In "Bull Shark Attack," each of the characters — Connie, a 40-something new widow, and the big-haired Tanya and anxious Jeffie, both 30-somethings with failed dreams from rural towns — are sometimes unreliable narrators. "The way each presents their truths, sometimes they are more honest with themselves, and sometimes they're more delusional," Deutsch says.
Deutsch says he's interested in exploring issues of class in his plays, borrowing from his childhood growing up near the Great Lakes. He had big dreams, first moving to Los Angeles to focus on an acting career when he was 18. "You risk so much when you go after huge dreams," he says.
He says he was inspired to experiment with the monologue form after watching a 2006 Broadway performance of Brian Friel's "Faith Healer." Shotwell describes it as a "delicious creative process" to figure out how to dramatize the story.

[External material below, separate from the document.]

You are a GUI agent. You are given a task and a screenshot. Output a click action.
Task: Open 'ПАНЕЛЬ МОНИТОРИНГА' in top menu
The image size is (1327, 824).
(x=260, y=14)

Deutsch's dense script received a staged reading at SLAC in 2014 and was further developed in a workshop this summer. That followed his first-ever professional production, his stage adaptation of Dallas Graham and Nathan Glad's colorful children's book, "Climbing With Tigers," which played in March at SLAC.
The theater company loved the language of "Bull Shark Attack," as well as its storytelling about flawed characters trying to save their own lives, says Cynthia Fleming, SLAC's executive artistic director.
"Bull Shark Attack" marks Deutsch's reunion with Shotwell, who encouraged his playwriting while he was studying in the University of Utah's Actor Training Program in the early 2000s. Shortly after he graduated, she sought grant funding to invite him back to campus in 2005 for a Studio 115 production of "Pussycat," his first play, which was about the late-1990s rave scene in his native Minneapolis.
The director describes her former student, now a professional collaborator, as a "wonderful, beautiful spirit," adding that she's "crazy mad in love" with his writing. "I think what distinguishes his writing for me is he seems to get inside the characters and differentiate them," says Shotwell, who retired from the U. earlier this year and is planning a move to Baltimore.
Deutsch says he wrote the character of Tanya to spotlight the range of acting talents of his U. classmate Cassandra Stokes-Wylie, 37, who like him is transplanted to New York. Also in the play are April Fossen, who plays Connie (most recently seen as She in Wasatch Theatre's "Stage Kiss" and the title character in Pinnacle Acting Company's "Titus Andronicus"), and Stefan Espinosa, who plays Jeffie (recently Benji in SLAC's premiere of "Streetlight Woodpecker" and Tateh in "Ragtime" at Utah Festival Opera & Musical Theatre, where he helps direct educational programs). "We have a brilliant cast," Shotwell says.
At its heart, the play is character driven, and Stokes-Wylie is thrilled to have been able to work on creating Tanya through the play's development. She describes her character as "kind of a hot mess" who is doing her best to survive.
"She's very different from me, which is always fun, to have the opportunity to explore someone who doesn't speak your language," the actor says. "No one has ever written a role for me, and probably nobody will ever do that again."